I gather from Scalia's review that Smith's perspective is at least as strongly represented among contemporary legal scholars as Scalia's is. I won't presume to characterize the philosophical state of play on these questions, but let me say that as a practical matter, linguists generally find it necessary to think about both kinds of meaning, in something like the relationship suggested by Wilson and Sperber's "Relevance Theory". This gives ontological houseroom to "linguistic meaning", but considers it one of the factors on the basis of which (a normally more consequential) "speaker's meaning" is inferred:
According to the code model, a communicator encodes her intended message into a signal, which is decoded by the audience using an identical copy of the code. According to the inferential model, a communicator provides evidence of her intention to convey a certain meaning, which is inferred by the audience on the basis of the evidence provided. An utterance is, of course, a linguistically coded piece of evidence, so that verbal comprehension involves an element of decoding. However, the linguistic meaning recovered by decoding is just one of the inputs to a non-demonstrative inference process which yields an interpretation of the speaker's meaning.

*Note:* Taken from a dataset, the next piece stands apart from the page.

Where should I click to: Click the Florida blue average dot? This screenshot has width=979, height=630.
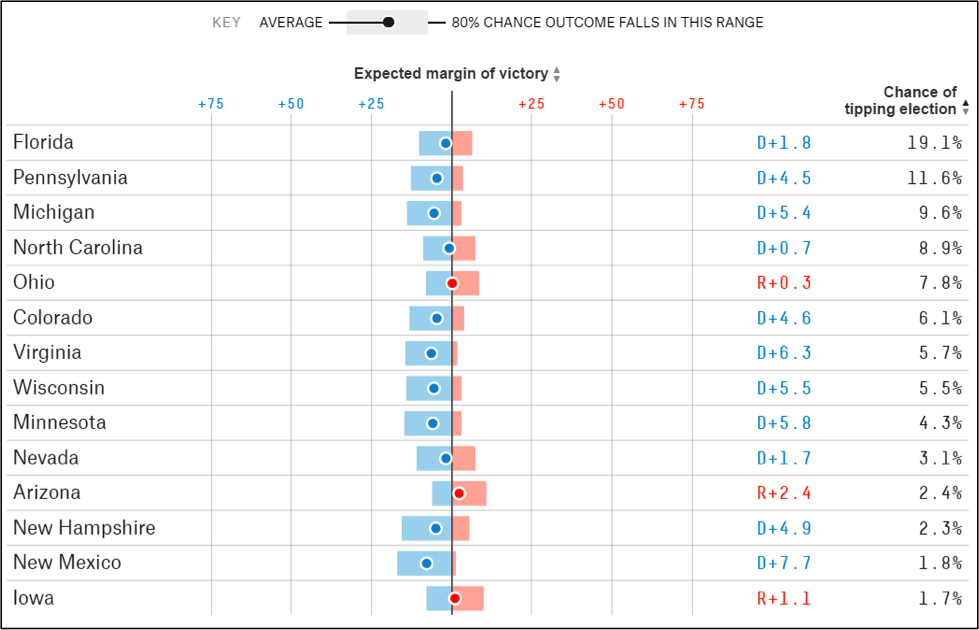tap(446, 143)
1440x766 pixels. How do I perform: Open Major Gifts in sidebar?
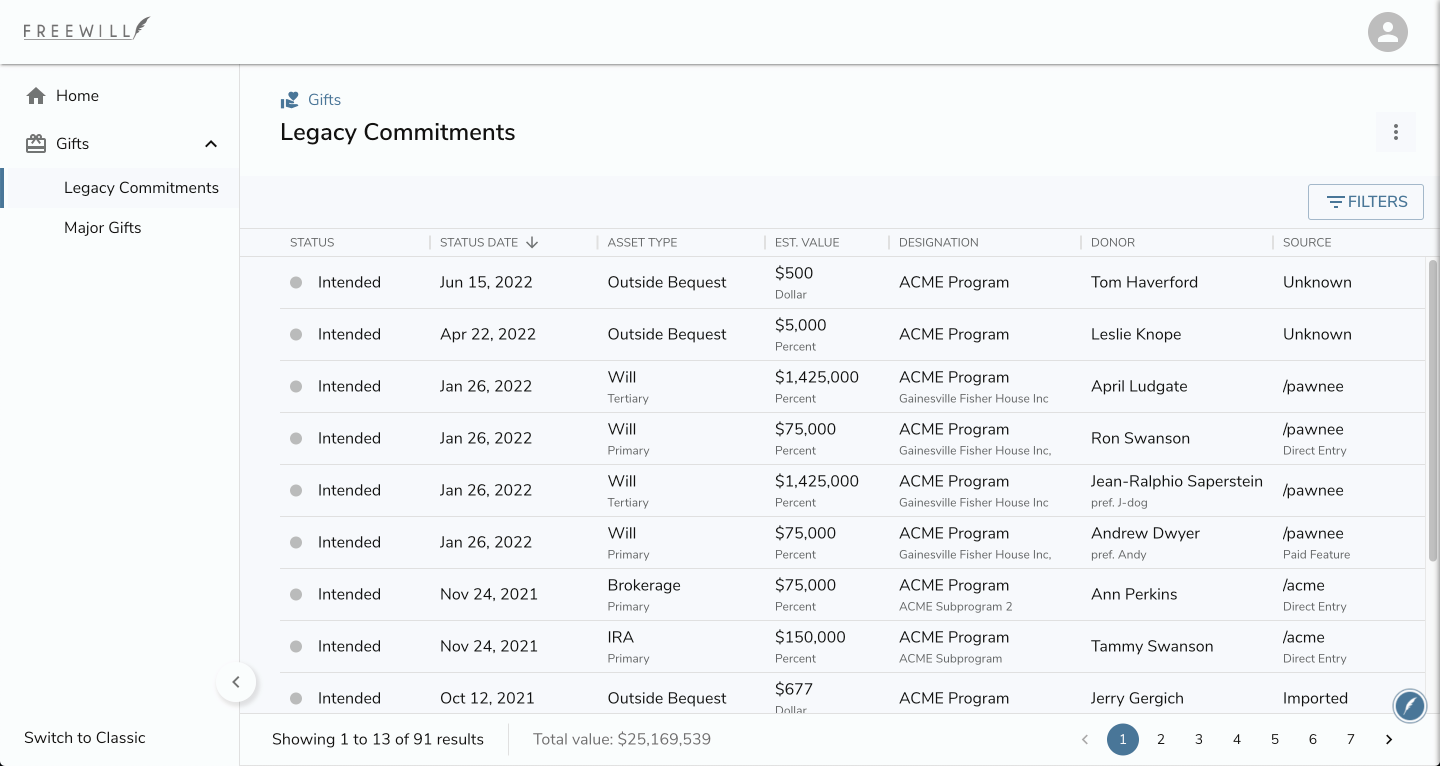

And let me add that it's often necessary to consider other aspects of the causal chain as well, such as transmission-channel noise and possible slips of the tongue, pen or ear. Along with the intrinsic ambiguities of the signals involved, this means that "decoding" itself is a non-trivial process, usually seen as a form of Bayesian reasoning that crucially depends on assumptions about the a priori probability of alternative (linguistic) messages as well as on the available evidence about the signal being decoded. I suppose that legal texts are generally carefully composed and proofread, but errors must occasionally creep in -- and do obvious typos or malaprops then have the force of law?
[Update: more here, here and here. And some blawg discussion by Eh Nonymous at Unused and Probably Unusable. And a very relevant Georgetown Law Journal article by Larry Solan, "Private Language, Public Laws: The Central Role of Legislative Intent in Statutory Interpretation", for which a preprint is available here.]